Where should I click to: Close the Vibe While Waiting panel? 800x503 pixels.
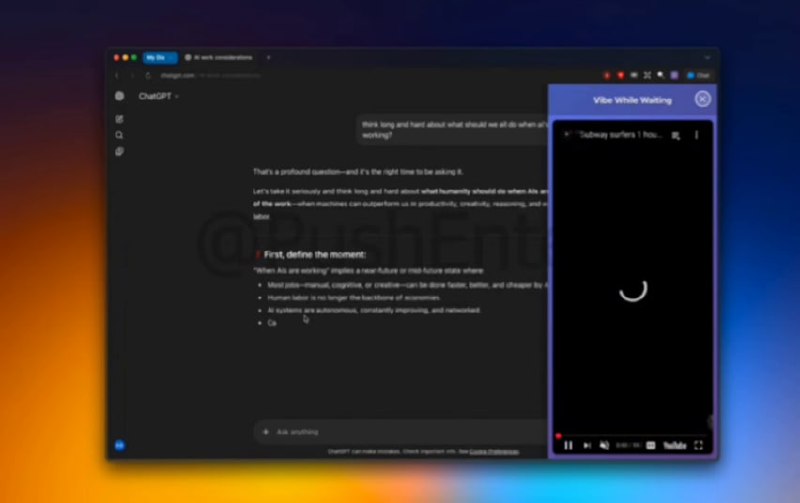tap(703, 99)
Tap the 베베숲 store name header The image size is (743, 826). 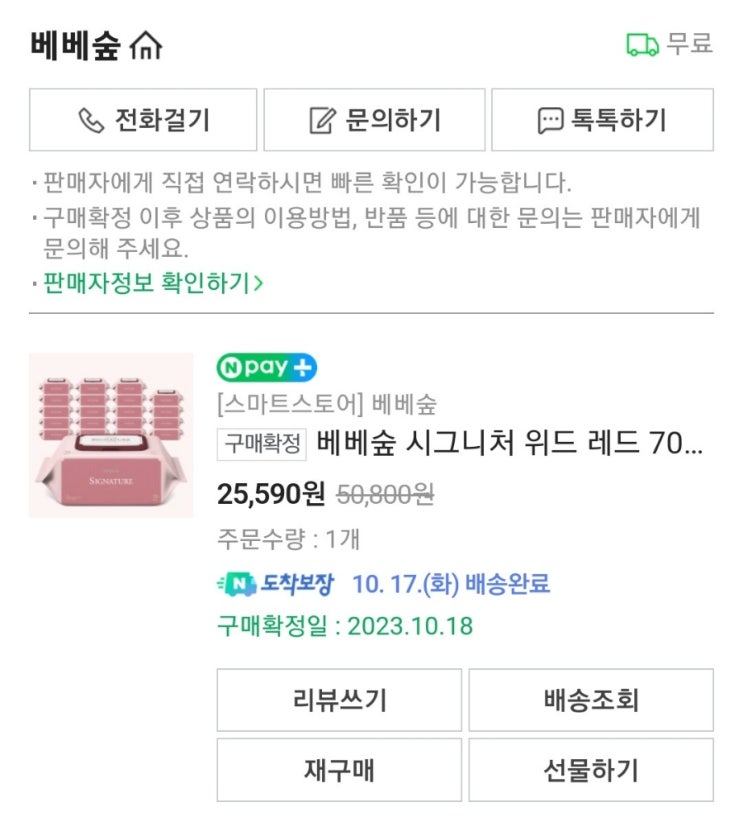pos(76,46)

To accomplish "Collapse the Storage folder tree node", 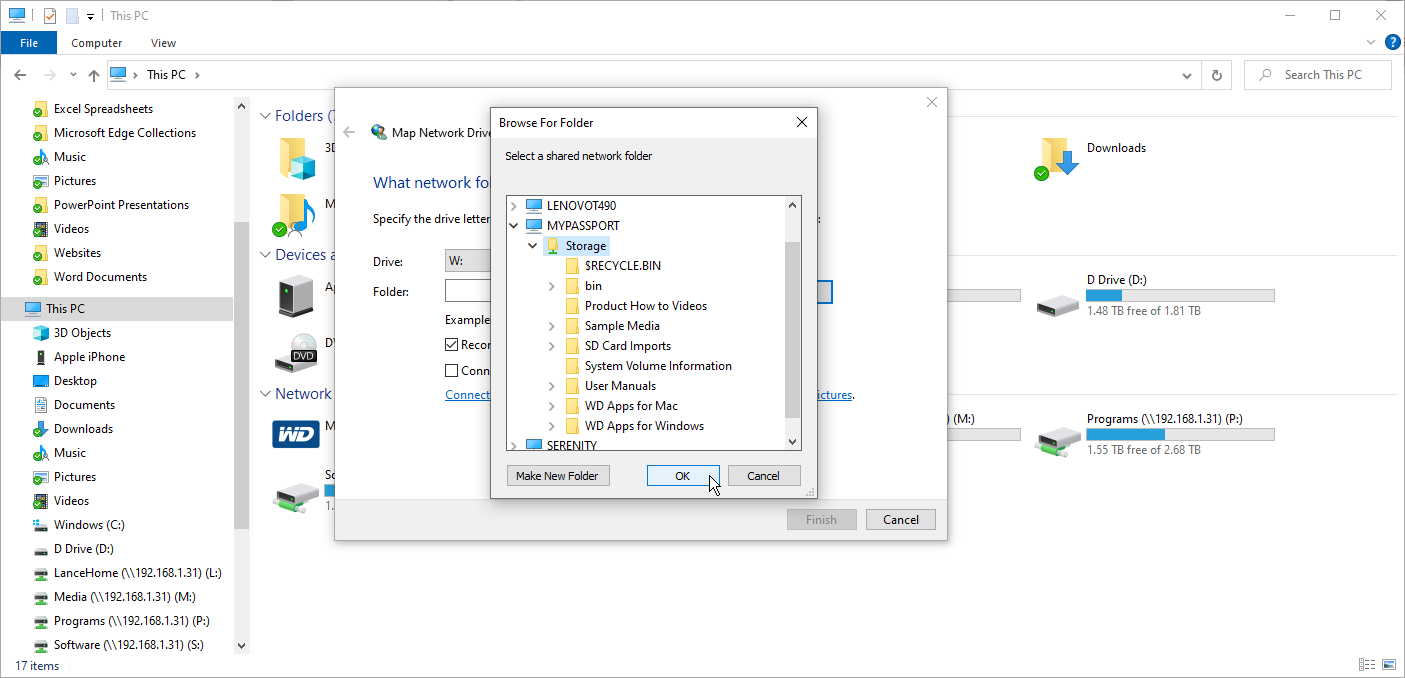I will (533, 246).
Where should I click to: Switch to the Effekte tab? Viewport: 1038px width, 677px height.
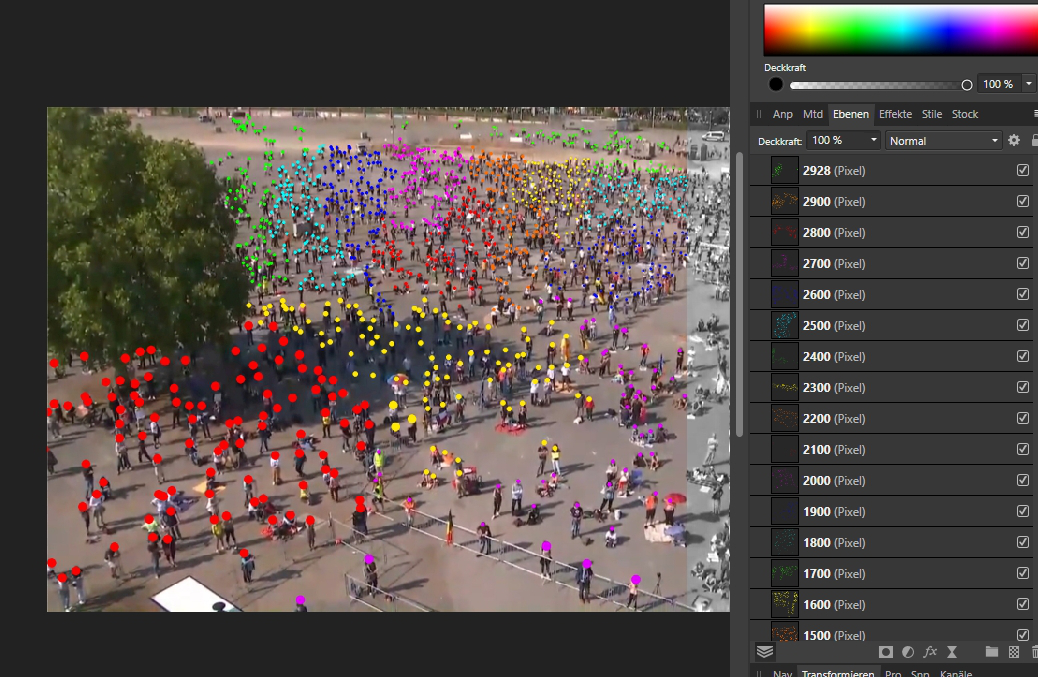896,114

============

= DESCRIPTION OF THE TASK =
Which lines in the records above contain the word "click", matching case exactly? Copy each of those lines in full.

= SOLUTION =
Where should I click to: Close the Vibe While Waiting panel? 800x503 pixels.
Where should I click to: Switch to the Effekte tab? Viewport: 1038px width, 677px height.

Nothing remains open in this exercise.